[Yang Akan Dikerjakan]
1. Sebutkan semua aplikasi yang dipakai untuk berkomunikasi selama LDR menurut kutipan sumber.
2. Menurut kutipan sumber, berapa usia Aasiya saat pertama kali terbang?
3. Salin bagian kutipan sumber persis sama, mulai dari "Aafiya, alhamdulillah di" dan terus hingga "dan L. Hehe...".

[Kutipan Sumber]
╭──
Bilingual Programme for Aafiya

Judulnya sih pakek bahasa inggrih... tapii isinya masi teteeup endonesia.. kekeke...😅
Baiklah.
No problem. Mari mixed bahasa aja deh. Heuu.. 😃


Ceritanya, alhamdulillah sudah hampir 2,5 bulan kami di Indonesia, di Padang kota tercinta kujaga dan kubela. Daan itu artinya, ini adalah LDR ketiga kalinya dengan Abu Aafiya. Big thanks to Skype, Line, dan Imo yang udah connecting people in LDR stage. Hihi... Ya, LDR pertama kami masi menggunakan skype. Pas LDR kedua, skype diblokir, tapi alhamdulillah ada line. Naah, pas LDR ketiga ini awalnya kita bingung mau pakek apkikasi apa lagi yaaa, karena pada diblokir euy termasuk line jugak😣. Akhirnya berlabuhlah di IMO. Imooo, you save us alhamdulillah... 💕.


Alhamdulillaah, Allah beri kesempatan untuk bertemu Ayah--semoga Allah merahmati beliau--sebelum ayah berpulang kepada-Nya. Rasanya, udah nda sabaran banget segera pulang setelah Aasiya lahir begitu mendengar berita tentang Ayah. Kami nanya dokternya Aasiya apakah boleh terbang bayi mungil gitu. Alhamdulillah, kata dokternya no problem as long as she suction when take off and landing. Jadilah akhirnya baby merah Aasiya terbang di usianya yang masi 1 bulan.


Aafiya, alhamdulillah di usianya belum genap 2 tahun, sudah mulai belajar bercerita, satu dua kalimat singkat, ma shaa Allah. Dan di usianya  Membuat paragraf singkat yang dia sendiri alhamdulillah sudah memahami maknanya.
"Bunda, aafiya naik angkot. Angkot wana (warna) meyah (merah). Penuuh angkotnya. Aafiya pegi (pergi) ke pasan (pasar) sama ayah. Beli susu, beli pempes (pampers). Aafiya senaang banget. Aafiya jatuh, pegang sama oyang (orang)."
Ini salah satu contoh cerita Aafiya lengkap dengan mimiknya 😍😘. Aafiya memang belum bisa menyebut dua huruf yaitu R dan L. Hehe...


Setelah 2 bulanan di kampung, ternyata Aafiya sudah mulai mengerti bahasa kampuang. Ma shaa Allah. Semisal,
"Bunda, Aasiya jagooo." Begitu Aafiya memberi tahu aku kalo adiknya terbangun dari tidur. Atau, "iko apa ini?" 😁. Dan beberapa bahasa minang lainnya yang dia pahami. Padahal tidak diajarkan. Padahal ngomong sama Aafiya juga pakek bahasa indonesia. Sama seperti anak lain pada umumnya, Aafiya belajar dari mendengar!

Maka benarlah kata Eriks Levy, Ph.D, seorang asisten profesor yang menangani masalah patologi di bidang speech dan language dari universitas Columbia, NYC, "Kids this age (2-3 yo. Ed) are developing language skills rapidly, and they quickly absorb whatever they hear.They can learn to understand new words in two different languages at an incredibly fast rate."
╰──
[Catatan yang Tersedia]
╭──
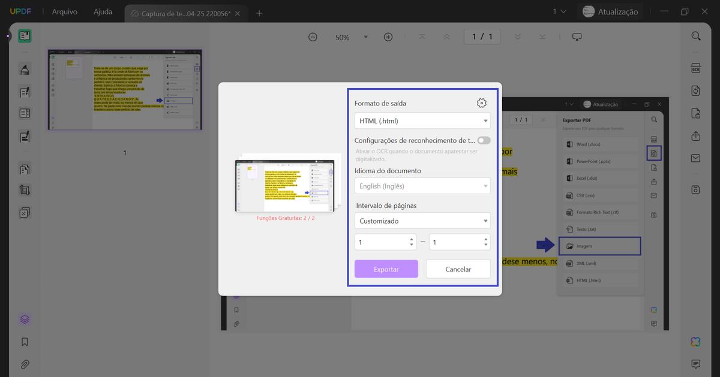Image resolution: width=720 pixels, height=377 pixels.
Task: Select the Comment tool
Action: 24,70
╰──
╭──
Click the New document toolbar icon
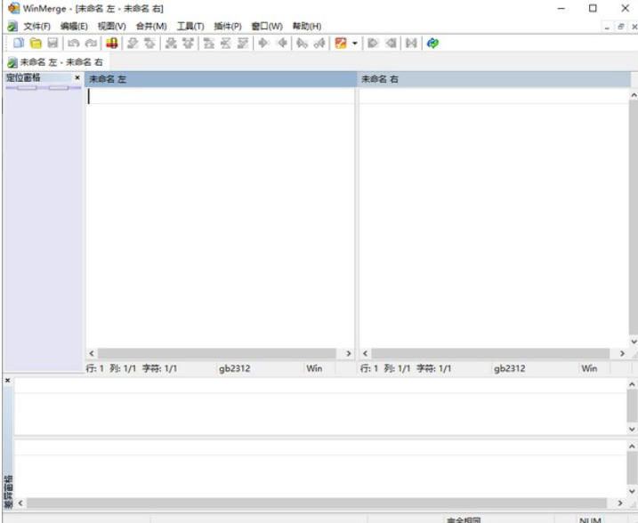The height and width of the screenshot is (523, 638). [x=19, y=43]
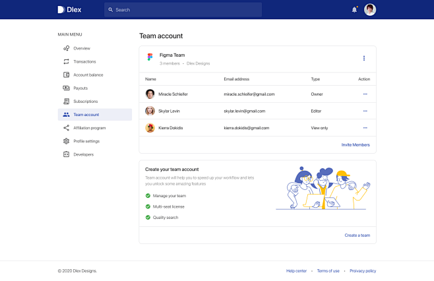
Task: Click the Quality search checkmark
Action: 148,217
╰──
╭──
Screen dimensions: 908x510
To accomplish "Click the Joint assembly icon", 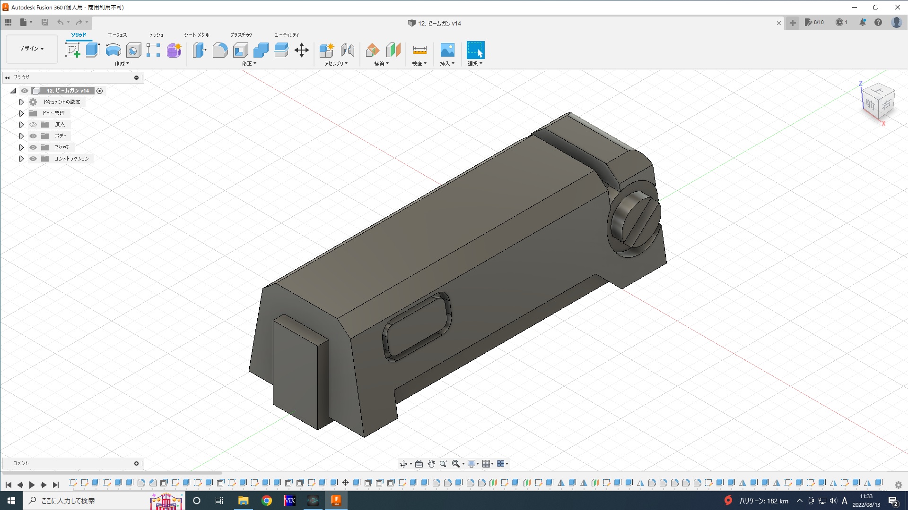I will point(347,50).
╰──
[Hasil Latihan]
1. Skype, Line, Imo

2. Aasiya berusia 1 bulan.

3.
Aafiya, alhamdulillah di usianya belum genap 2 tahun, sudah mulai belajar bercerita, satu dua kalimat singkat, ma shaa Allah. Dan di usianya  Membuat paragraf singkat yang dia sendiri alhamdulillah sudah memahami maknanya.
"Bunda, aafiya naik angkot. Angkot wana (warna) meyah (merah). Penuuh angkotnya. Aafiya pegi (pergi) ke pasan (pasar) sama ayah. Beli susu, beli pempes (pampers). Aafiya senaang banget. Aafiya jatuh, pegang sama oyang (orang)."
Ini salah satu contoh cerita Aafiya lengkap dengan mimiknya 😍😘. Aafiya memang belum bisa menyebut dua huruf yaitu R dan L. Hehe...